**Records:**
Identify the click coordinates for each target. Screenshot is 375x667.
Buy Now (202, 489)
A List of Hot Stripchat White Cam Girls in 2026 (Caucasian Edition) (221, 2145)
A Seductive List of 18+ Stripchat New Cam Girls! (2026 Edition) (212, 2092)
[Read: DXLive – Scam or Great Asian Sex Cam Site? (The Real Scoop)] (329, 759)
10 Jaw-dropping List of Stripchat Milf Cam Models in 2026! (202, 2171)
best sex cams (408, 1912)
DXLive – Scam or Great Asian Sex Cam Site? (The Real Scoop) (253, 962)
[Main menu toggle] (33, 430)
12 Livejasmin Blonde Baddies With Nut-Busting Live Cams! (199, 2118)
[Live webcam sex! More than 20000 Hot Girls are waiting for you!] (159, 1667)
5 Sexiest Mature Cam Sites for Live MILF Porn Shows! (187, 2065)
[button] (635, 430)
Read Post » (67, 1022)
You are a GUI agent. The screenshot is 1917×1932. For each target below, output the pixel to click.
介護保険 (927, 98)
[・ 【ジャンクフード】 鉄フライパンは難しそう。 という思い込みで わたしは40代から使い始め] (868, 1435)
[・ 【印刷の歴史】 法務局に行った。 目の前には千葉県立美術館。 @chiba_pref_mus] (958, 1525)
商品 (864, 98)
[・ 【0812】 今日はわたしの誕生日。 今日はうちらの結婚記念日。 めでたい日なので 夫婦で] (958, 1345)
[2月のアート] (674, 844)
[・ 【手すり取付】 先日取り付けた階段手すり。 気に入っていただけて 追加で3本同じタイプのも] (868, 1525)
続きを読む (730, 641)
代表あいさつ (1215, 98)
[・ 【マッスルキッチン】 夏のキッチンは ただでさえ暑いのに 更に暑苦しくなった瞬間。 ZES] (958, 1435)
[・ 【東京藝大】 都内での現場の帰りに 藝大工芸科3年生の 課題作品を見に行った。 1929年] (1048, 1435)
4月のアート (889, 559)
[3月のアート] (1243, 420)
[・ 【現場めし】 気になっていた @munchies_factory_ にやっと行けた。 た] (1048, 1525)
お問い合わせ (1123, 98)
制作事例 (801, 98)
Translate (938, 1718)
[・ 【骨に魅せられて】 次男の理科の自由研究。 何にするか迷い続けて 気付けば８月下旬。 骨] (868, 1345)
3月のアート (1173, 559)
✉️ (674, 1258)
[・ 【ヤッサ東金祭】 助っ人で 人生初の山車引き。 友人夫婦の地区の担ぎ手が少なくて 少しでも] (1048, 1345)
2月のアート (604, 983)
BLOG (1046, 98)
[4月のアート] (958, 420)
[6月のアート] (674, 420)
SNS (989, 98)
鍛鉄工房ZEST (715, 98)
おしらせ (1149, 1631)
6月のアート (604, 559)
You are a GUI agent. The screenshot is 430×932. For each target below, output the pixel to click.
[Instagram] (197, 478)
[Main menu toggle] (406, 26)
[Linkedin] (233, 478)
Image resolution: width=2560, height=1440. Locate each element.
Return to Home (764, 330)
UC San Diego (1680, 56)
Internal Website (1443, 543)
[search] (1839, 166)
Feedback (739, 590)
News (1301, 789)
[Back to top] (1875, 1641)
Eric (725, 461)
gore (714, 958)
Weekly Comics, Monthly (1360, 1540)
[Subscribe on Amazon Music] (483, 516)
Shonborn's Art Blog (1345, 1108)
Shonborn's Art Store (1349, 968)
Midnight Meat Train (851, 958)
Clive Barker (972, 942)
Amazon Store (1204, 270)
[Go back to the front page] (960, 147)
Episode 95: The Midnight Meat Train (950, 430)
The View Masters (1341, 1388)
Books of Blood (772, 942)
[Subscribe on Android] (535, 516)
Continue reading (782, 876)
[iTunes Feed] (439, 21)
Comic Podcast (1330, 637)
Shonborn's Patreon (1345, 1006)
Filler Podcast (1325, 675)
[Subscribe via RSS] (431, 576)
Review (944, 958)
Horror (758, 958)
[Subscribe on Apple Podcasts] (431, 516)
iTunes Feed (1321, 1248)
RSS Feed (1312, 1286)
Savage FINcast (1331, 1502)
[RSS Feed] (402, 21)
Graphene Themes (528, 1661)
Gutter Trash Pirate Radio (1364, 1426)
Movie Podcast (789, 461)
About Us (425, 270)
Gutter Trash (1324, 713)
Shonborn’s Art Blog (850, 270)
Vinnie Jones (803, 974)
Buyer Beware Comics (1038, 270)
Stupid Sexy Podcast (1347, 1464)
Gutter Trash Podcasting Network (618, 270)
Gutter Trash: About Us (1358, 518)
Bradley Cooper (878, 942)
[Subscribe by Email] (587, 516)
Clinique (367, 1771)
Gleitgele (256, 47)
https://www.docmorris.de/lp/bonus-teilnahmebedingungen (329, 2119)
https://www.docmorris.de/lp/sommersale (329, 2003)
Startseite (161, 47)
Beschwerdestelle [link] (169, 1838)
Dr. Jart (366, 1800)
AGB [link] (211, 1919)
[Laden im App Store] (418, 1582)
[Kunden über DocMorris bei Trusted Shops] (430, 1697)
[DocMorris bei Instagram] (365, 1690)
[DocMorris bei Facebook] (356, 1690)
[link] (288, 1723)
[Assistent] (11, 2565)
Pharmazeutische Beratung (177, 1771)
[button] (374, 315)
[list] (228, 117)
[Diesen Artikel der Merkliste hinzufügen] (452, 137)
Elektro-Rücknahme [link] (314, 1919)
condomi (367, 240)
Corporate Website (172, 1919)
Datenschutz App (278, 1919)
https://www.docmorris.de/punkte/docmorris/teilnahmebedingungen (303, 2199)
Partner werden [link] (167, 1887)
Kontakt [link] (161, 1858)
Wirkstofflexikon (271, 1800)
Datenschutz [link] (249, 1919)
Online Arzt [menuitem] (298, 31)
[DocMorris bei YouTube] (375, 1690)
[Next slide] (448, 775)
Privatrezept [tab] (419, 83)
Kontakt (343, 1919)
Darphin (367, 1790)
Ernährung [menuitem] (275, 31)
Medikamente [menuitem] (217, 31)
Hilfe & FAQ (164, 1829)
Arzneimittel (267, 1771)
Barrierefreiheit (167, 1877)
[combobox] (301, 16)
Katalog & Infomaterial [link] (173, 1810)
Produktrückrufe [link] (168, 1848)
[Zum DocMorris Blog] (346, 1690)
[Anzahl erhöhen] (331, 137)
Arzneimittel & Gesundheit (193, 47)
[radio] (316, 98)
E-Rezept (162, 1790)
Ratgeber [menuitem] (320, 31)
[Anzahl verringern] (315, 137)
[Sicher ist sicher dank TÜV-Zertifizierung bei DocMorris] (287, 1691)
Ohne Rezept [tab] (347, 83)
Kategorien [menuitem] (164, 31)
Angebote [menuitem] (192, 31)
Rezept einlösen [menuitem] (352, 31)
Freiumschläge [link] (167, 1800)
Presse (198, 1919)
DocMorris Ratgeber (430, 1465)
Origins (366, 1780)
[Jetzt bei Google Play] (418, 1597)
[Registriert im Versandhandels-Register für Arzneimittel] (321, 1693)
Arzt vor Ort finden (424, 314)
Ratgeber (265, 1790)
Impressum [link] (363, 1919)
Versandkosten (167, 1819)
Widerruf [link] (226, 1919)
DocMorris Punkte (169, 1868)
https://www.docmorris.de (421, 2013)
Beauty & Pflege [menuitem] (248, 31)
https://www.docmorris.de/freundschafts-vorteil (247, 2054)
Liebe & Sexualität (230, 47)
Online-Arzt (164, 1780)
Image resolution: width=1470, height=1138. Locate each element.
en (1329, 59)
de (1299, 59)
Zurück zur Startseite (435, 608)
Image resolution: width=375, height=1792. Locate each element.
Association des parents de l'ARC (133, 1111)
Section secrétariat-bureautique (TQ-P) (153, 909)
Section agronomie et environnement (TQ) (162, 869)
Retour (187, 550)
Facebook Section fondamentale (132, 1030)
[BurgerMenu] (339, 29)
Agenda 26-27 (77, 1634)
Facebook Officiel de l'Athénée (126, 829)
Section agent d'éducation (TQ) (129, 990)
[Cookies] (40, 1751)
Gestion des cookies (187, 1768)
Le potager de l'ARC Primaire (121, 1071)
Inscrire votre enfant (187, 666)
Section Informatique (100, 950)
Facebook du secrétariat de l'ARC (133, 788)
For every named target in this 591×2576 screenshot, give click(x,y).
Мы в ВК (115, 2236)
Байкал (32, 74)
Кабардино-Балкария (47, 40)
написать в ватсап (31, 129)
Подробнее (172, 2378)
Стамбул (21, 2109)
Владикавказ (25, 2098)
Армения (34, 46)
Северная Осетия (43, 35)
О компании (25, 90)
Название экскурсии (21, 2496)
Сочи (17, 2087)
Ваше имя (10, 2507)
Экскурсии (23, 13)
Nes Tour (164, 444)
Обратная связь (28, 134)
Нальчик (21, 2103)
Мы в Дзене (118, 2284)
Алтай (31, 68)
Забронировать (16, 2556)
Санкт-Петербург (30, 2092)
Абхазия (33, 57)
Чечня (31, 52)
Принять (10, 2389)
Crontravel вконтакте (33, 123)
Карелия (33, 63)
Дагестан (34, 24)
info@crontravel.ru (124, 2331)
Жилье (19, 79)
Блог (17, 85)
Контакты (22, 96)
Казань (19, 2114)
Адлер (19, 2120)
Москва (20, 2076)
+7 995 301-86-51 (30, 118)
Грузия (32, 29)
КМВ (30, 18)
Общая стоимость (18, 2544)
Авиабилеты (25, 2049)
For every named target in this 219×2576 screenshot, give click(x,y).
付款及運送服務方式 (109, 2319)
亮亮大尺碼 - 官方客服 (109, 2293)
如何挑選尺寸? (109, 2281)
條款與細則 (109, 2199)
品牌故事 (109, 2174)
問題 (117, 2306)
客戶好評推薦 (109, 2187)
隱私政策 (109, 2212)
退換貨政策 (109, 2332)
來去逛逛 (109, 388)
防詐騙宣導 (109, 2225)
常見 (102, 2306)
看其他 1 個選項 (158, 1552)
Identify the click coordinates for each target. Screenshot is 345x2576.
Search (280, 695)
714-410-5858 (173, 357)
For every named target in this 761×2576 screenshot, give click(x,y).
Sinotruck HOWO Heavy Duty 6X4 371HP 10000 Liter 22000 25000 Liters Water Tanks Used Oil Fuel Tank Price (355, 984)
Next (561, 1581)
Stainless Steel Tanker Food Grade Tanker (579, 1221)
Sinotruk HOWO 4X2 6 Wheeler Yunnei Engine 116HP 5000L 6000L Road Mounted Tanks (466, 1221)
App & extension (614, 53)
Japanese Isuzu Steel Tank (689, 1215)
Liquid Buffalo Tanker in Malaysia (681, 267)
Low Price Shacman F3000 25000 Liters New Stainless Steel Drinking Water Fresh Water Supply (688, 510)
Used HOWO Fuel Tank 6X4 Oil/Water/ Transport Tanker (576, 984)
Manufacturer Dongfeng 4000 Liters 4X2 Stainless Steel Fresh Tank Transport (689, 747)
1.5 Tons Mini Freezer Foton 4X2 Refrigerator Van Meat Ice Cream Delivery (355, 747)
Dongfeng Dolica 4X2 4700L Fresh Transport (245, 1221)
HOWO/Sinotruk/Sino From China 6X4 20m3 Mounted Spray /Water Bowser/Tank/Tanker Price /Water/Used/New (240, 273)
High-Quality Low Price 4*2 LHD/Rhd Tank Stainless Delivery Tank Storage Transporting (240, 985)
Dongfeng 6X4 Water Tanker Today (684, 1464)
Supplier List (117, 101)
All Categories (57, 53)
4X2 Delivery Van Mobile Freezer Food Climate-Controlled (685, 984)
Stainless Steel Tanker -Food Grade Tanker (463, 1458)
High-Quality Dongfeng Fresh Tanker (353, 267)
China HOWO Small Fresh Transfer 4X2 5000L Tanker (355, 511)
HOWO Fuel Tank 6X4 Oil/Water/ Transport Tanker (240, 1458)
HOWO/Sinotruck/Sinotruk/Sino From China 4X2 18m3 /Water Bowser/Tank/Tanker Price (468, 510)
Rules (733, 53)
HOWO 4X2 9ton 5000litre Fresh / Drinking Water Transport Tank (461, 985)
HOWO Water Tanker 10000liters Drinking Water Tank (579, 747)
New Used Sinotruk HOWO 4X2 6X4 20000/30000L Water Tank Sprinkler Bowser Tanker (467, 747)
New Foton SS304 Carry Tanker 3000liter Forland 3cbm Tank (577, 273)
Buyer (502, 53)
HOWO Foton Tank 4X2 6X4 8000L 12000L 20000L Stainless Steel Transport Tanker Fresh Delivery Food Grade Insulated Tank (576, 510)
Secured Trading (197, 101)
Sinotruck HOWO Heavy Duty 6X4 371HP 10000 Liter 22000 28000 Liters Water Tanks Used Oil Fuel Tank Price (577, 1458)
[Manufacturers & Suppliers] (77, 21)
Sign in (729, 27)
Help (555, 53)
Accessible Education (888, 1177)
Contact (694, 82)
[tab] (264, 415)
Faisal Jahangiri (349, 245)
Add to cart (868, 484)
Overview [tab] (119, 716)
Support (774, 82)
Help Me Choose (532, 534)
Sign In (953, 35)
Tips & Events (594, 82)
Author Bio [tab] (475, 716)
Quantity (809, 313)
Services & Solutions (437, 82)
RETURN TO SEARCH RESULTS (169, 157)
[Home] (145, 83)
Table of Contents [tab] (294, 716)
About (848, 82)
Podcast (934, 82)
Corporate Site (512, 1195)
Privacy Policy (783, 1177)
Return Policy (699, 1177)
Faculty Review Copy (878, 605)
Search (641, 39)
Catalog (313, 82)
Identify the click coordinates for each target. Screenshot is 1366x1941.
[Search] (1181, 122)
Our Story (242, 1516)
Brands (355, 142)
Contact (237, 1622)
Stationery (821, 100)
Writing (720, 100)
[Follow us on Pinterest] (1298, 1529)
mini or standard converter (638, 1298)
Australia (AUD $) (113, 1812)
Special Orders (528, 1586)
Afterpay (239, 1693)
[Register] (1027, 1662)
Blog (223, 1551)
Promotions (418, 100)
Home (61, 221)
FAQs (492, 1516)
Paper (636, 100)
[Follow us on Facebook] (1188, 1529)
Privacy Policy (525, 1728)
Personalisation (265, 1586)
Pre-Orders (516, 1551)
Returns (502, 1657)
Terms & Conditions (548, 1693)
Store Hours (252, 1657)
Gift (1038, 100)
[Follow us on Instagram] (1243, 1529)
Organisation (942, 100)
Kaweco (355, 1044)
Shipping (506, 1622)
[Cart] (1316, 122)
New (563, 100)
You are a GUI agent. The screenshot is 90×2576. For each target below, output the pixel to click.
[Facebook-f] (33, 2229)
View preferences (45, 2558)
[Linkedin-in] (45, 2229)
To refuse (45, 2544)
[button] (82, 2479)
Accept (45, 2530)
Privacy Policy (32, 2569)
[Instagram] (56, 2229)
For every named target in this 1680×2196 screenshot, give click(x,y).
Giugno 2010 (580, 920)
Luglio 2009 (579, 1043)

**Work order:**
Using the listing above, locate the lines that hold "Dongfeng" and copy each one.

**Solution to this task:**
Manufacturer Dongfeng 4000 Liters 4X2 Stainless Steel Fresh Tank Transport (689, 747)
Dongfeng Dolica 4X2 4700L Fresh Transport (245, 1221)
Dongfeng 6X4 Water Tanker Today (684, 1464)
High-Quality Dongfeng Fresh Tanker (353, 267)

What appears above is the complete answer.